Indian Prime Minister Narendra Modi’s government must be feeling lucky. The decline in world commodity prices, led by crude oil, has made managing the national budget easier. And now, after the Central Statistics Office (CSO) revised its methodology for calculating GDP data, that task has become easier still. According to the CSO, as a result of the methodological change, annual output growth in the second quarter of 2014 stood at 8.2 percent, up sharply from the original estimate of 5.3 percent.
Based on the revised GDP figures, India is expected to average 7.4 percent growth in the fiscal year ending March 2015. Moreover, the country is projected to grow at an 8-8.5 percent rate in the next fiscal year. No budget changes could generate such a marked, cost-free acceleration in growth.
Nonetheless, Finance Minister Arun Jaitley’s budget succeeds on several fronts – not least in its alignment of vision and implementation. Specifically, it advances the government’s vision of a pro-growth agenda that enhances the ease of doing business in India, while targeting better delivery mechanisms for welfare schemes.
On the expenditure side, the budget is expansionary, scaling up investment spending dramatically, introducing new welfare programs, and increasing credit for various sectors. While there is no significant effort to cap spending on some of the largest fiscal programs, including the National Rural Employment Guarantee Act (which guarantees 100 days of wages to rural households) or the fertilizer subsidy, measures to improve implementation and reduce leakage are being put in place.
Though the budget mentions disinvestment in loss-making public-sector units, the budget conveys no sense of urgency on this front.
With private investment remaining weak, owing to the corporate sector’s heavy debt burden and banks’ huge volume of bad assets, the government has clearly decided to jumpstart the process through infrastructure spending. But India’s infrastructure needs far exceed what the government can spend. In this sense, the new “plug and play” scheme for public-private partnerships, whereby “all clearances and linkages will be in place before the project is awarded,” is a major improvement over the previous PPP model.
The budget’s success will be determined by how these public-sector investments play out, which in turn will depend on other policies, especially the Land Acquisition Bill (designed to enable industrial development in rural areas), which has already run into trouble. Moreover, government investment and allocation of resources has long been tainted by corruption, and Modi’s government has yet to show that it can implement the budget’s promises in a transparent and sustainable manner.

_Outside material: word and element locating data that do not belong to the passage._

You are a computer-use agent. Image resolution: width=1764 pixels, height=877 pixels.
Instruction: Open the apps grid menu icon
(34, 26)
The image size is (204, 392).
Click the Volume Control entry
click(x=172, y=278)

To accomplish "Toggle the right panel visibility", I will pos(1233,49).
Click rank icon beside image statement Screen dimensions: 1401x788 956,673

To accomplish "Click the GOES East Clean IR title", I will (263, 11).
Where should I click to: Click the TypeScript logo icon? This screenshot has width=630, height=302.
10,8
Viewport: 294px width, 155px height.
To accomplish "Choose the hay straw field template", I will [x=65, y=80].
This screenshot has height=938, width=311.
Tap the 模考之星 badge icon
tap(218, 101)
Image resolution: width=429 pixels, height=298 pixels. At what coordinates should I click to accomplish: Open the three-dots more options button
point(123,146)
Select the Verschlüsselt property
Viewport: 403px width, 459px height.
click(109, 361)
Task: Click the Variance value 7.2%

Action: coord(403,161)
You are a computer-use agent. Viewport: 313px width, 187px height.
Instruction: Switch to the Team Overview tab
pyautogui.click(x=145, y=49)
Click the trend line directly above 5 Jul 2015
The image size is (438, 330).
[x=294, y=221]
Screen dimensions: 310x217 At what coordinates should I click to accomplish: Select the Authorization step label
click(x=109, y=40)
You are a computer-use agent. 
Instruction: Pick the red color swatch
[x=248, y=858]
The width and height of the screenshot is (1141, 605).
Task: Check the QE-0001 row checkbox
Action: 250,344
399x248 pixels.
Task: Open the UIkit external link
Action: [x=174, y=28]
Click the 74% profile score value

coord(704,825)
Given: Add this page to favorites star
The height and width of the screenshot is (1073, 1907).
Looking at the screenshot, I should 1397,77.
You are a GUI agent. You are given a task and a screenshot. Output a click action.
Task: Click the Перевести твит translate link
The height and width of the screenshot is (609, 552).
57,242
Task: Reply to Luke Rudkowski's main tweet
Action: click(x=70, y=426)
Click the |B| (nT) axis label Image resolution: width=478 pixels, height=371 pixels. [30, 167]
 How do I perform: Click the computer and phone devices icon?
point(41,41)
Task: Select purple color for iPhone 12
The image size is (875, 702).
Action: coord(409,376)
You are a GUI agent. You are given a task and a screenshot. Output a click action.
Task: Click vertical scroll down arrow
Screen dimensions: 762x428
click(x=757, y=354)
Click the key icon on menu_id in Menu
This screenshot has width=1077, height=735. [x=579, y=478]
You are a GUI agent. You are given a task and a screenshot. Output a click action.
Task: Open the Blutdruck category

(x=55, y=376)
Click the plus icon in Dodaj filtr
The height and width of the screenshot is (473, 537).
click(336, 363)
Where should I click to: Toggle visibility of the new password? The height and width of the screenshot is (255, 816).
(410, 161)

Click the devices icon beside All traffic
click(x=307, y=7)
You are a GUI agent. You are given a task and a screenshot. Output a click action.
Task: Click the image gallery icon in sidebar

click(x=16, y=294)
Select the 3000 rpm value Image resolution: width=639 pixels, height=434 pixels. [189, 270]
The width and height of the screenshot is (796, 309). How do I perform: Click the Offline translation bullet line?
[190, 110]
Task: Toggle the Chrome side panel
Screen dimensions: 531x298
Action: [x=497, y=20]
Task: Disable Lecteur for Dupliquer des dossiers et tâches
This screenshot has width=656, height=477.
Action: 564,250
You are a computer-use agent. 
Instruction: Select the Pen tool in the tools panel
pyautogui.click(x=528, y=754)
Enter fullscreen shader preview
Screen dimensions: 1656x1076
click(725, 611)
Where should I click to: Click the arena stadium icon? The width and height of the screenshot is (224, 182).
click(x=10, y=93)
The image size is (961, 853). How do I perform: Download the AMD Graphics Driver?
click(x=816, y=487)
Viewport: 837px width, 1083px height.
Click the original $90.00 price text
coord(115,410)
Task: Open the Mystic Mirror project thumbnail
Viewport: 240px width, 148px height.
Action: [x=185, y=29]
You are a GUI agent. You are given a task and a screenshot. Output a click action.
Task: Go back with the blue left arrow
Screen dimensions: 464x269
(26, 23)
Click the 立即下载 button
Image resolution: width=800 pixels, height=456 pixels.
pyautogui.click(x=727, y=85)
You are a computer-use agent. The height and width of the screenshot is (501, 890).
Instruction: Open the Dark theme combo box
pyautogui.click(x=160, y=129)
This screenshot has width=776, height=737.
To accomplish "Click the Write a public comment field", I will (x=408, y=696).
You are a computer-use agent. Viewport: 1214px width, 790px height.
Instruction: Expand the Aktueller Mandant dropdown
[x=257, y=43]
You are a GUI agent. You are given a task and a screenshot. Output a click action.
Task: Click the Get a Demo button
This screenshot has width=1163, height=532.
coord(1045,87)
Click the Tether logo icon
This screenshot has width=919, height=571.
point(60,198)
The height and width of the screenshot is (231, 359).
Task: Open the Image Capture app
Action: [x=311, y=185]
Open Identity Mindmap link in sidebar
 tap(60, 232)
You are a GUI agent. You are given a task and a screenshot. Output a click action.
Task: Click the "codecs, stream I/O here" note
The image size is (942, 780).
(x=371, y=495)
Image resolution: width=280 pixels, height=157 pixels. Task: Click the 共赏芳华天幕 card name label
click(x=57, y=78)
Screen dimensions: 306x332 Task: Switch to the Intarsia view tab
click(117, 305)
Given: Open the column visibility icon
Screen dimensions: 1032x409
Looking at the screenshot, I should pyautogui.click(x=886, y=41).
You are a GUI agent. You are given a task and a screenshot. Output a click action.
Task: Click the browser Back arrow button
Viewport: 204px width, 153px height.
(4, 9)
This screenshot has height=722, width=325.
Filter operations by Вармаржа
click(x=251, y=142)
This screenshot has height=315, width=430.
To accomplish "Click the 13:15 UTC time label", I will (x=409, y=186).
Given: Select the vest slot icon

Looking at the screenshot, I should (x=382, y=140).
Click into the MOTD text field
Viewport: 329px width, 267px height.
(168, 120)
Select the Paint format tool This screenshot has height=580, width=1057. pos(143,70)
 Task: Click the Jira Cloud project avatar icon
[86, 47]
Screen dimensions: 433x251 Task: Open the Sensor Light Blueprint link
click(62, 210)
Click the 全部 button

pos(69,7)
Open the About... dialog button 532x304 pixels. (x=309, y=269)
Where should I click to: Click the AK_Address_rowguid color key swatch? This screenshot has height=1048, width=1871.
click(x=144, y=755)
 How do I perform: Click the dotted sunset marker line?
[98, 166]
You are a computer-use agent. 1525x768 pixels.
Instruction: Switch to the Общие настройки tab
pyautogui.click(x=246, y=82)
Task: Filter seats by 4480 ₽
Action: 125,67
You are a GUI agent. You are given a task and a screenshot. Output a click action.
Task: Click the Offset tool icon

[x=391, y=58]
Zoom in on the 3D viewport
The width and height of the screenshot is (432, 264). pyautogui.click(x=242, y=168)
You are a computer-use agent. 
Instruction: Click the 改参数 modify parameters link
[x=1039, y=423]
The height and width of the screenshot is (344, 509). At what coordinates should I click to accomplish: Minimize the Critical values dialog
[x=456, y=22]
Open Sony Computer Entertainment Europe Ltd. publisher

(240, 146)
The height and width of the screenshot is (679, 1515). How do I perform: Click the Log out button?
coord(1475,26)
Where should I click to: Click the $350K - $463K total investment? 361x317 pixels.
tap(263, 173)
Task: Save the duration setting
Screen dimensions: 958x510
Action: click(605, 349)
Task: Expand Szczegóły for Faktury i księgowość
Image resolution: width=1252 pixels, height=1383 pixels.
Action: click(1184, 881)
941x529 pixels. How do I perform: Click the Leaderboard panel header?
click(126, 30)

On the tax side, there is one major announcement: a reduction of the corporate-tax rate from 30 percent to 25 percent over the next four years, thereby encouraging private-sector investment. The implementation of the Goods and Services Tax – a form of value-added tax on which the government has made admirable progress – would be a major accomplishment and a huge boost for the economy.
Despite raising expenditure substantially, however, the budget relies mainly on growth and improved tax collection to keep the country’s fiscal deficit within reasonable limits. Of the budget’s many proposed measures to boost inflows of foreign investment, one appears risky from a macro-prudential perspective.
The government would “do away with the distinction between different types of foreign investments, especially between foreign portfolio investments and foreign direct investments, and replace them with composite caps.”
There are many reasons to treat the two types of investment differently. Portfolio investment, often called “hot money” because of its volatile nature, can increase the economy’s vulnerability to the vagaries of international finance.
Foreign direct investment, on the other hand, is far more stable and driven by domestic fundamentals. With interest rates set to rise in the United States this year, volatility in international capital markets can be expected to increase. In this context, it would be prudent to maintain the distinction between portfolio and FDI.
In general, the budget plan addresses the major issues facing India’s economy. But translating good intentions into desired outcomes will depend crucially on the government’s ability to push through complementary and urgently needed reforms on hot-button regulatory issues like land, labor, and the environment.
In any case, the budget sends a clear signal about the Modi government’s intentions. At least in the near term, it is shifting its practice of “minimal government and maximum governance” to one of “moderate government and maximum governance.”
The author is professor of Economics at Harvard University, visiting scholar at the Federal Reserve Bank of Boston and a research associate with the National Bureau of Economic Research, as well as a World Economic Forum Young Global Leader.